Mituniewicz signed the plea form stating that he had received a copy of the amended information and its complete description of the offense charged. Moreover, Mituniewicz's attorney stated on the record that he and his client had spoken `quite a bit' about the plea agreement. Report of Proceedings at 6. Because there is a strong presumption that counsel's representation was effective, we presume that Mituniewicz's attorney advised his client about whether his conduct fell within the amended charge. See State v. Thomas, 109 Wn.2d 222, 226, 743 P.2d 816 (1987) (courts presume counsel's performance was reasonable); State v. White, 5 Wn. App. 615, 618, 489 P.2d 934 (1971) (court inferred counsel advised defendant appropriately during lengthy discussions of case).

We also presume that Mituniewicz's 1993 conviction of second degree possession of stolen property gave him some notice of the conduct that satisfies the offense charged here. And we agree with the State that, by knowingly possessing a stolen car, Mituniewicz realized that he was appropriating the car for the use of someone other than its owner. See State v. Plank, 46 Wn.
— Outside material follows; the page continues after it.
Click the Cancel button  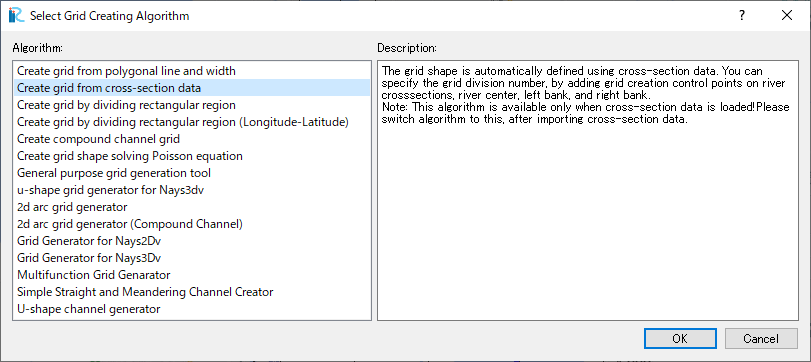(x=761, y=339)
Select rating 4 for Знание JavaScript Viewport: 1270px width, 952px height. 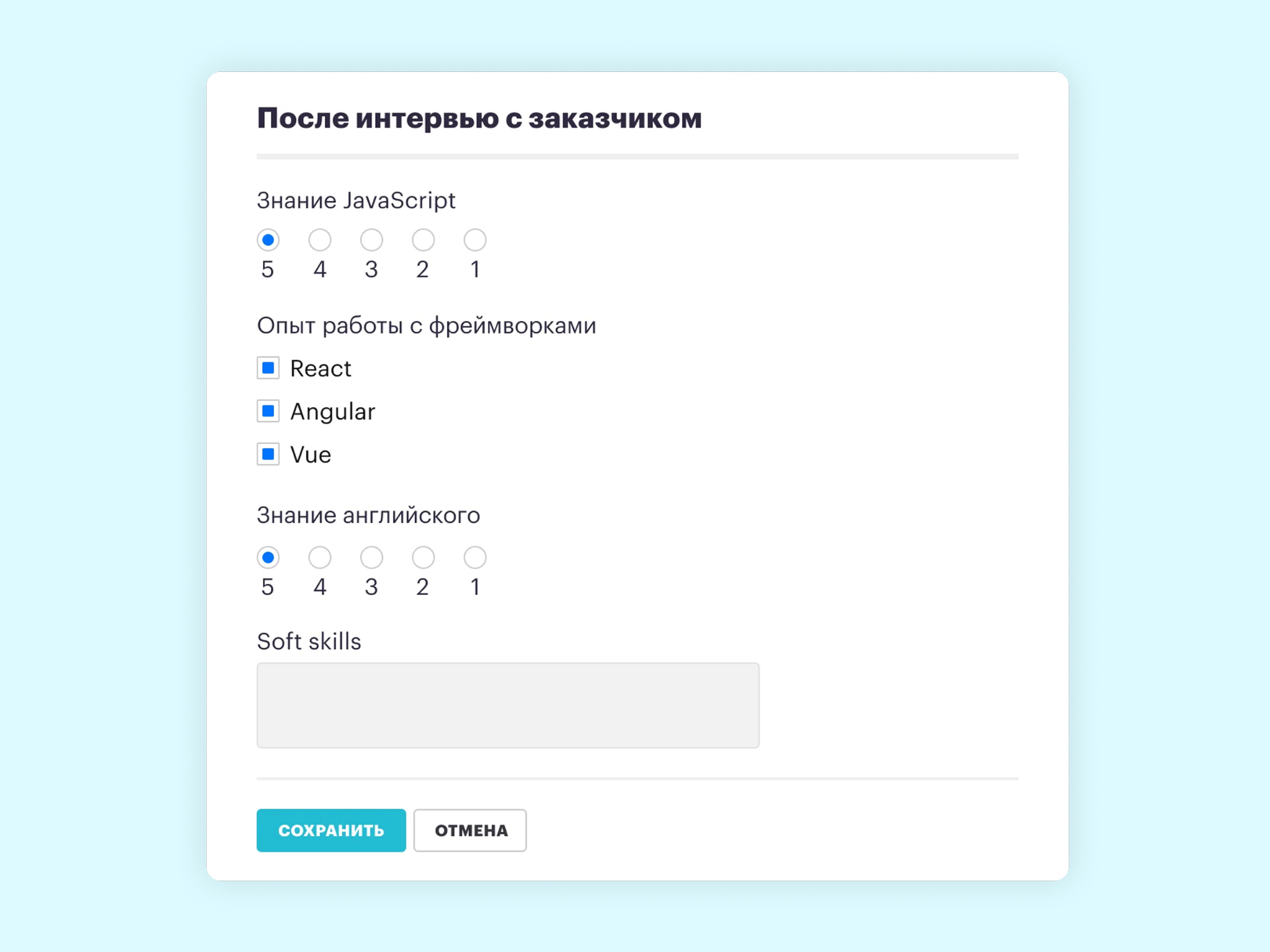[320, 240]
App. 728, 731, 731 P.2d 1170 (1987) (to convict a defendant of second degree possession of stolen property, the State must prove that he possessed the property, that the property was stolen, and that the defendant knew the property was stolen).

Mituniewicz bears the burden of rebutting these presumptions and of showing that a manifest injustice occurred because he did not have an adequate understanding of the material facts in relation to the amended charge. He has not met that burden, and we will not consider this issue further.

II. DOSA

Mituniewicz raises two issues in a pro se statement of additional grounds for review. RAP 10.10.

In the first, he appears to argue that a RCW 9.94A.660 provision, rendering an offender ineligible for the DOSA option if he received a DOSA sentence more than once in the previous 10 years, amounts to cruel and unusual punishment. See RCW 9.94A.660(1)(f). This provision did not take effect until October 1, 2005, after Mituniewicz committed his current offense. Laws of 2005, ch. 460, sec.sec. 1, 3. The trial court did not refer to the amendment in question, and it is irrelevant here. See RCW 9.94A.345 (sentences are determined in accordance with the law in effect when the current offense was committed). Thus, Mituniewicz's first pro se argument fails.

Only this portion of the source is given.